As a teenager, Mr. Marsé became an apprentice in a
jewelry workshop, a job that he kept until the start of the 1960s. At the same
time, he began writing for a cinema publication because he loved Hollywood. He
later began writing short stories, which were published in various magazines
starting in the late 1950s. While completing his obligatory military service in
Ceuta, a Spanish enclave in North Africa, he worked on his first novel,
“Encerrados con un Solo Juguete” (“Locked Up With a Single Toy”), which was
published in 1960.
In 1959 he won his first Spanish literary award, the
Sesame prize, for a short story. He then left Barcelona for Paris, where he
worked as a translator, a Spanish-language teacher and a clerk at the Pasteur
Institute, France’s prestigious medical research center.
In 1966, after returning to Barcelona, Mr. Marsé
published “Últimas Tardes con Teresa” (“Last Afternoons With Teresa”), a novel
about class divisions, which propelled him to fame and is considered his
masterpiece. It chronicles the struggles of Manolo, a working-class petty
criminal nicknamed El Pijoaparte, who tries to seduce Teresa, a girl from
Barcelona’s bourgeois society. (The word “Pijoaparte” does not officially exist
in the Spanish language. But, Mr. Cuenca said, it “will have to get added into
the dictionary sooner or later,” because it is now commonly used in Spain to
describe an ambitious and unscrupulous person who comes from a humble social
background.)
In 2009 Mr. Marsé was given the Cervantes Prize, the
Spanish-speaking world’s most important literary honor, at the University of
Alcalá in Alcalá de Henares, Spain.Credit...Pool Photo by Susana Vera
Among the awards Mr. Marsé won was the Cervantes Prize,
the Spanish-speaking world’s most important literary honor, which he was given
in 2009.
In a 1979 New
York Times review of an English translation of “The Fallen,” another
of Mr. Marsé’s works that had been banned by Franco’s regime, Ronald Fraser
described Mr. Marsé as “one of the finest Spanish novelists of the postwar
generation” and called the novel “a vivid recreation of corruption, brutality
and repression” in the years that followed the civil war.
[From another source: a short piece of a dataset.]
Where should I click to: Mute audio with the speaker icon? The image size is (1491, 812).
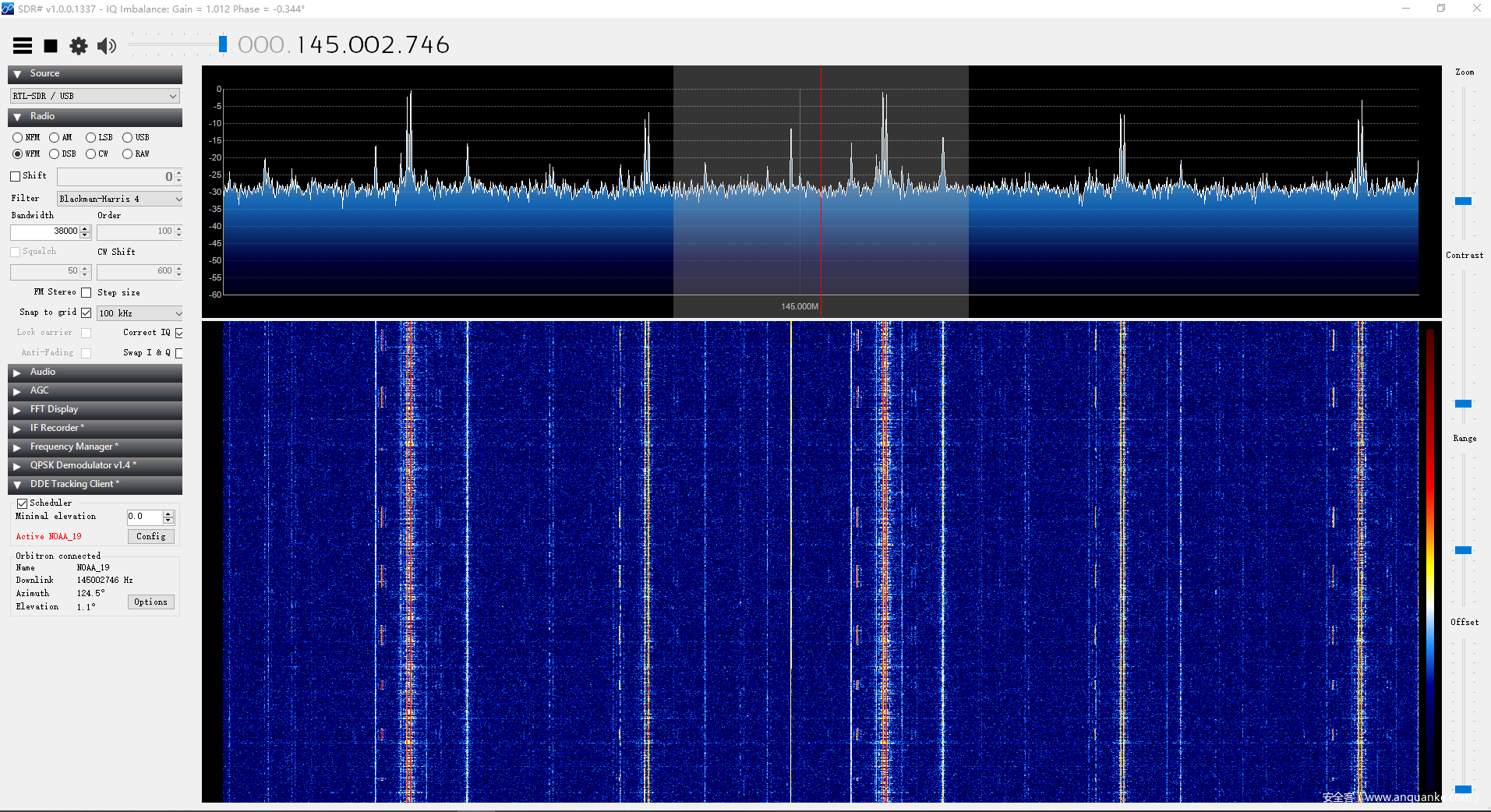tap(107, 46)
Mr. Marsé’s “Últimas Tardes con Teresa” (“Last Afternoons
With Teresa”), published in 1966, is considered his masterpiece.
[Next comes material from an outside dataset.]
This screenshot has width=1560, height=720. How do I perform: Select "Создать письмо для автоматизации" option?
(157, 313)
In his youth, Mr. Marsé was briefly a member of the
Spanish Communist Party, but he soon fell out with the party leadership.
Although he grew up speaking Catalan, he wrote only in Castilian Spanish; this
disappointed a Catalan nationalist movement that was hoping to gain support
from Barcelona’s most famous writers, but that found in Mr. Marsé an ardent
critic of Catalonia’s separatist politics.
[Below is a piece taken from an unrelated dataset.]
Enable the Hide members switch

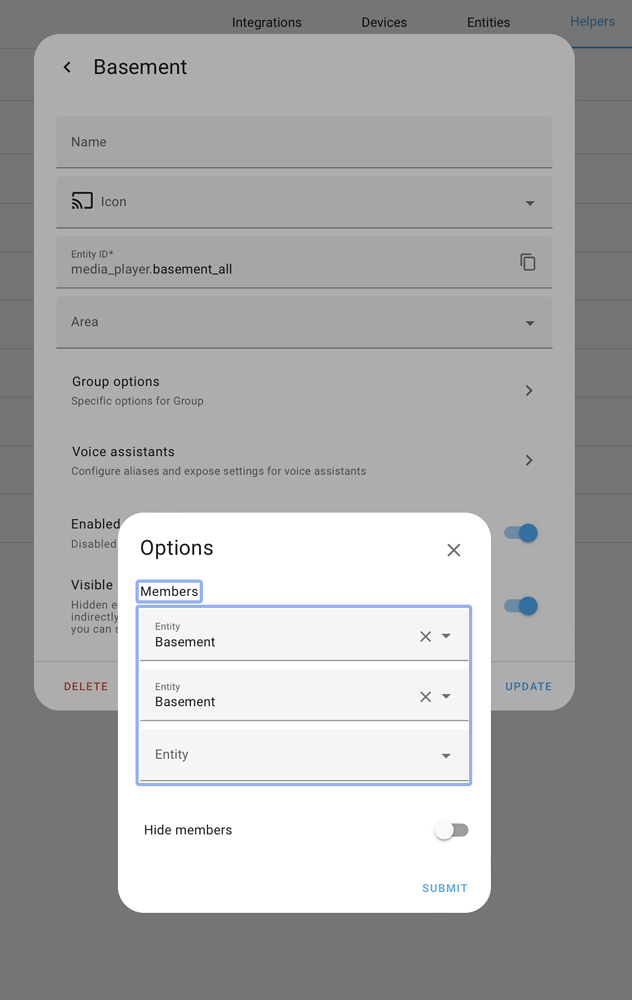click(x=451, y=830)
In addition to writing novels, Mr. Marsé collaborated on
some movie scripts, while several of his novels were turned into movies. But he
was never happy with those adaptations, and he publicly clashed with some of
the directors responsible for them.
“All the movies have been very faithful to the literary
text, too faithful,” he once said. “I think they should have been turned upside down
like a sock. There are other ways to say the same as in the book.”
Mr. Marsé is survived by his wife, Joaquina Hoyas, whom
he married in 1966, and their children, Alejandro and Berta.
In September, Mr. Marsé’s publishing house, Lumen, plans
to release one more of his books: “Viaje al Sur” (“Travel South”), a travelogue
he wrote while visiting Spain’s Andalusia region in 1962. The manuscript of
that book had long been missing and was only recently found.